9 July 2026
The Discipline of Attention
It’s hot in London, yet I laced up my shoes yesterday morning and ran 13km along the canal path. It’s my 43rd birthday and I feel I have an advantage, even over the heat: I spent ten days at over 2000m of elevation and trained whilst I was there. I am concerned about my timing in the heat but not so concerned that I check my watch for my pace very often. I allow myself to stop now and then, usually to adjust something like my sock or to change playlists. A cyclist is rude to me, I shout back (he didn’t ring his bell), he flips me off, but I don’t get angry. I laugh to myself. Fancy being in such a rush that cycle rage happens on a path like this with swans waddling along the edge. I’m running — actually for split seconds, both of my feet are off the ground — I’m flying! My breath and my heartbeat, the sun, the path with its unevenness and shadows and light, the smell of sunscreen and sweat.

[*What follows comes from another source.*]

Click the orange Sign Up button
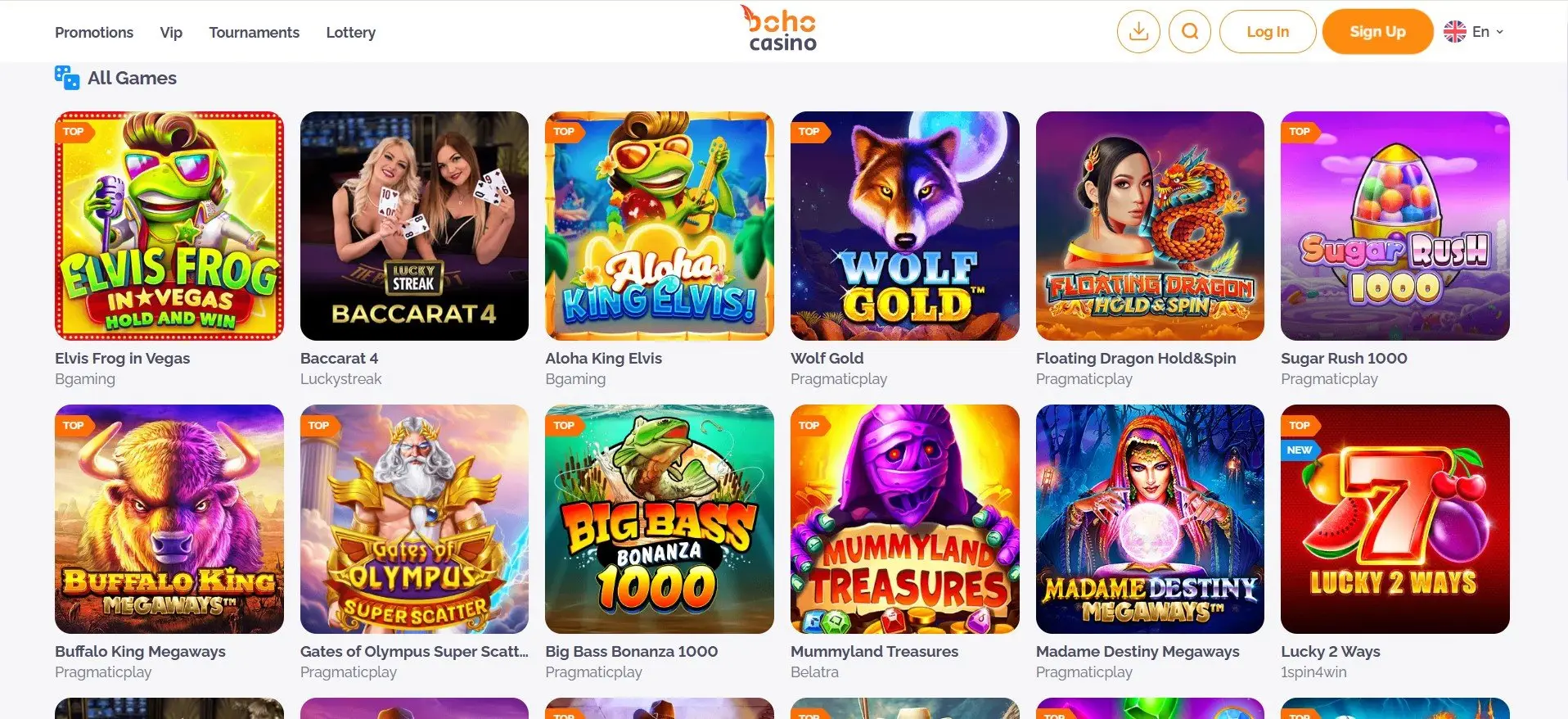This screenshot has width=1568, height=719. pyautogui.click(x=1377, y=32)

Ten kilometres in, I discover I have legs. I run and breathe. My legs will just have to deal with it. I notice the path even more acutely, my awareness drawn to every uneven patch. This is where I could get injured. I focus on this step and only this step. I notice my attention narrow and then broaden again so I can take in the other people running or walking or sitting along the canal, the trees, the water, the animals. Two kilometres to go. I am thirsty. I notice my shorts and the sweat glistening on my torso. My thirst takes more of my attention, but it does not overwhelm me. I check my watch: I’ll be home in 10 minutes or less if I maintain my pace. I keep running.
I remember that I messed up last week’s long run. I miscalculated the distance and therefore didn’t leave enough time to complete the programmed set. This week’s long run is this week’s: I don’t need to do extra to make up for the missed few kilometres of the week before. A few years ago, I would have found that thought impossible and I would have made up the distance somehow. Yet I run because I enjoy it; I race sometimes too but even that I do for me as I choose not to join run clubs or teams. My training app doesn’t care, even if it ticks me off for not meeting the set goals. Before, I had to follow the plan to the letter. I did something to myself, created tension about performance that nobody was checking on, and noticed it in my body. I felt tighter, my thoughts felt tighter. Now I can let the miscalculations or missed paces go.
Maybe the miscalculation was my body telling my brain it needed a little slack. I often tell clients or yoga students to listen to their bodies, but I can turn a deaf ear to mine. When I sit with a client, I must listen with my whole body and to my whole body. What is the meaning when I feel tense when my client talks about his mother, or I feel my stomach drop when my client talks about her boss criticising her? In themselves, they mean nothing, but bringing curiosity to those sensations and exploring what they mean for the client can lead to insights that would not otherwise be possible. Those moments don't provide answers, but they do direct my curiosity. I notice the quality of my questions changes when they begin with something I have sensed rather than something I have thought. We don't experience life as disembodied minds carrying bodies around. We experience it through our breathing, our movement, the knot in our stomachs, the warmth of another person's smile. And before we ask ‘why?’ describing the feeling of what this anxiety is actually like lets the client’s body lead the way, rather than trying to find a ‘because’ in their mind.
When I’m not doing something with psychotherapy, I’m usually moving: running, lifting, in a yoga pose, spinning. I have become aware of how each of those activities supports the other, and how they have become tools for developing the awareness required for the here-and-now work of Gestalt psychotherapy. While I am interested in a client’s story, I do not need to do an archaeology (although I do occasionally say, ‘Tell me about your mother.’) because whatever you do in your relationships outside of the therapy room, you’ll do inside it.
In Gestalt, everything is important: running is as full of information about how I interact with my environment as how I talk to my partner is. Running has taught me that awareness is rarely dramatic. It is noticing the tightening in my shoulders before I work harder than I need to. It is laughing instead of carrying someone else's anger with me. It is noticing thirst without panic, tiredness without stopping, even feeling slower without assuming I have failed. In the therapy room, awareness often begins in much the same way: a flash of feeling, a sharp inhale, a tapping foot. When we learn to stay with those moments instead of rushing past them, they can become the beginning of something new.